• Sonuç bulunamadı

BÖLÜM 2:TÜRKİYE’DE SİVİL TOPLUMUN GELİŞİMİ

2.1. Osmanlı İmparatorluğu’nda Sivil Toplum

2.1.2. Tanzimat Sonrası Sivil Toplum

2.1.2.1. Tanzimat Sonrası Döneminde Sivil Toplum

Modernleşme çabaları neticesinde 19. yüzyılın ortalarına gelindiğinde, Avrupa’da yetişen ve Batı’lı tarzda yeni açılan okullarda yetişmiş asker sivil bürokrasi arasından, merkezi yönetime muhalif bir hareket ortaya çıkmıştır. “Genç Osmanlılar” ismini alan bu hareketi, Ziya Paşa ve şair Namık Kemal gibi fikir adamları yönlendirmiştir. Genç Osmanlılar modernleşmenin, merkezi yönetim tarafından yalnızca askeri ve sivil yönetim yapısını değiştirmekle başarılı olamayacağını, değişikliklerin toplumsal katılımla desteklenmesi gerektiğini savunuyordu. Bu da, onlara göre; halkın yönetime katılmasını sağlayacak bir parlamenter yapı ve anayasayla olabilirdi. Genç Osmanlılar, Tanzimat reformcularını, yalnızca devleti ve kendi otoritelerini güçlendirmek için modernleşme hareketini benimsemelerinden dolayı, tutucu, hatta gerici olarak görmüşler; Batıcılıklarının yüzeysel olduğunu ileri sürmüşlerdir (Çimen ve Güven, 2007:10-15).

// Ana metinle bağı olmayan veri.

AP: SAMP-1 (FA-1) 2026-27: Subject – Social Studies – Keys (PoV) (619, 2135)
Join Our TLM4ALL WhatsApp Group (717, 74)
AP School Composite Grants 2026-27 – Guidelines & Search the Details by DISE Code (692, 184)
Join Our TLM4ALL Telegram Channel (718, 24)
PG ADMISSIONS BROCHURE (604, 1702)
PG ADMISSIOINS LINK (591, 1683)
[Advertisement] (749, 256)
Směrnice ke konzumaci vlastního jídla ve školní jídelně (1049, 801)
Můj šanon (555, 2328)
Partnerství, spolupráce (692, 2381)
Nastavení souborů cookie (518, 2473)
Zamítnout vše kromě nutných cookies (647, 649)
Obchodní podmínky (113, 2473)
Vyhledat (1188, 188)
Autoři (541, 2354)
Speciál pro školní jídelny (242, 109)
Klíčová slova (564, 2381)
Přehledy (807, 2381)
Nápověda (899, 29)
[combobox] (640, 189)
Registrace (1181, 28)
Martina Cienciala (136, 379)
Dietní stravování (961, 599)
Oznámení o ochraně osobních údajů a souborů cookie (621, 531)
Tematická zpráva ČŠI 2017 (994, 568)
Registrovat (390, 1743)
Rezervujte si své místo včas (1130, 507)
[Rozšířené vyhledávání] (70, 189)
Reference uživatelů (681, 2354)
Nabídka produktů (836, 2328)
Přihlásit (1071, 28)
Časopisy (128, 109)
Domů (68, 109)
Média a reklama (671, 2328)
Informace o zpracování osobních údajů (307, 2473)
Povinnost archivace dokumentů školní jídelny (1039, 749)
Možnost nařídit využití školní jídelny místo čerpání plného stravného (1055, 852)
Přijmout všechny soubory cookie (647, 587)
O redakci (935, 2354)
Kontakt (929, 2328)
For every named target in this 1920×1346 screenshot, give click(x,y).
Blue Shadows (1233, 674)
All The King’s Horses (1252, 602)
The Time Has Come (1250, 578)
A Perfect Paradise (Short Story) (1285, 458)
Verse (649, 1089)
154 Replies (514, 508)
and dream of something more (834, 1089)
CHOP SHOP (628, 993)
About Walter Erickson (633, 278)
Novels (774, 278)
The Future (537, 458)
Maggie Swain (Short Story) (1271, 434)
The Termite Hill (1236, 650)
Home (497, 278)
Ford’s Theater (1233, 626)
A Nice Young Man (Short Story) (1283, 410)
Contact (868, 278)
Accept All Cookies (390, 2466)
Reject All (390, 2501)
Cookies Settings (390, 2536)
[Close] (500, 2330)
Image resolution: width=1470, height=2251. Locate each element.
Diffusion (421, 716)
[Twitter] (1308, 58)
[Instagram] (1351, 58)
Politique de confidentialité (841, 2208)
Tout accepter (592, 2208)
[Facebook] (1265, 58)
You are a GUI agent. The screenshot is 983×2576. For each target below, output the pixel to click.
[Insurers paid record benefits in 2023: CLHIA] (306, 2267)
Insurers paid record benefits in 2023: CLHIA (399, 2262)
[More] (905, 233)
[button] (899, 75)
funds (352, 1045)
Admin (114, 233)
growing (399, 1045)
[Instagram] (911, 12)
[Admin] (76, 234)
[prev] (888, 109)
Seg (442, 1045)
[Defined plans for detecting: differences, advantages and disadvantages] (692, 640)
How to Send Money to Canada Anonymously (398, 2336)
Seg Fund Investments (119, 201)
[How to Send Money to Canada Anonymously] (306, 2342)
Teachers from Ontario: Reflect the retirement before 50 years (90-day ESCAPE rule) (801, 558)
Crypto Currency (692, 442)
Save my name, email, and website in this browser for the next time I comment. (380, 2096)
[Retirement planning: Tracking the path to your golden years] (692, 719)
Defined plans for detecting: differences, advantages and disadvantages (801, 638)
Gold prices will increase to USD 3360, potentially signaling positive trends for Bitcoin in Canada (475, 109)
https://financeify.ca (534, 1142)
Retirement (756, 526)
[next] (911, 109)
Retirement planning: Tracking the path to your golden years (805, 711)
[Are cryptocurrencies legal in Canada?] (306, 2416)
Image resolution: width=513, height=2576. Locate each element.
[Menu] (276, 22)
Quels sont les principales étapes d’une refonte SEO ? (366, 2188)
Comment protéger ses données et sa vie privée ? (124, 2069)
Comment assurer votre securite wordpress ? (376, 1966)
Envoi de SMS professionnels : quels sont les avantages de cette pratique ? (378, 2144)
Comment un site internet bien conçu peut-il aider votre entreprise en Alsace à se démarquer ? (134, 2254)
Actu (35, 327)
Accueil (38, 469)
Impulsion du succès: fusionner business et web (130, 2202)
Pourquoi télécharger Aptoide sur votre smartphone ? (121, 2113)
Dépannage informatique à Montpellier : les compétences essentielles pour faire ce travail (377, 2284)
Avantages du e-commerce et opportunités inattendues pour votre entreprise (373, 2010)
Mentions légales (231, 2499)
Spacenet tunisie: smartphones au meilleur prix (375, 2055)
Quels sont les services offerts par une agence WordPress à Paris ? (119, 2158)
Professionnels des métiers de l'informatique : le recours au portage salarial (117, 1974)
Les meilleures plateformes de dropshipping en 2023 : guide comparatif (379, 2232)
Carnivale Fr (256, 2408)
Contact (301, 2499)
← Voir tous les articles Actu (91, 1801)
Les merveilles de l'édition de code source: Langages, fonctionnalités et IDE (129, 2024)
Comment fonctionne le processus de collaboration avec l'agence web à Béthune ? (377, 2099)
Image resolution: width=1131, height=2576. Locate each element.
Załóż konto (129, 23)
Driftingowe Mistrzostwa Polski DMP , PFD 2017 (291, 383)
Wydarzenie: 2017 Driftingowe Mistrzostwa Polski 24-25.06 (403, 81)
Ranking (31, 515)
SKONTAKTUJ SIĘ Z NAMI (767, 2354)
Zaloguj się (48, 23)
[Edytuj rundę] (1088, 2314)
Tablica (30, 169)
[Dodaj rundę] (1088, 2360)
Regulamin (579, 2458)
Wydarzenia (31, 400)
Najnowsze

Osmanlı’da sivil toplum örgütlenmelerinin yoğunlaştığı dönem olarak 19. yüzyılın başlarından itibaren hareketlenen Batıya açılma dönemi kabul edilmektedir. Tanzimat Fermanının ilanından sonra ortaya çıkan yeni ekonomik-sosyal durum sonucunda Osmanlı kentlerinde ve toprak düzeninde modern anlamda burjuvazinin izlerine de rastlanmaktadır. Bu gelişmelerin neticesinde, azınlıklar ve ticaret ile uğraşanlar devlet karşısında özerklik sahibi olmuşlardır. Ticari kesimde meydana gelen bu değişim sonucunda, şehir yaşamında, Müslüman olmayan ve yabancıların başını çektiği bir grup tüccar, örgütlenme konusunda ön ayak olmuştur. Tanzimat sonrasında ortaya çıkan aydınlar ve yüksek bürokratlar ile küçük burjuvazinin, sivil toplum kurumlarının oluşturulmasındaki katkılarını göz ardı etmemek gerekir.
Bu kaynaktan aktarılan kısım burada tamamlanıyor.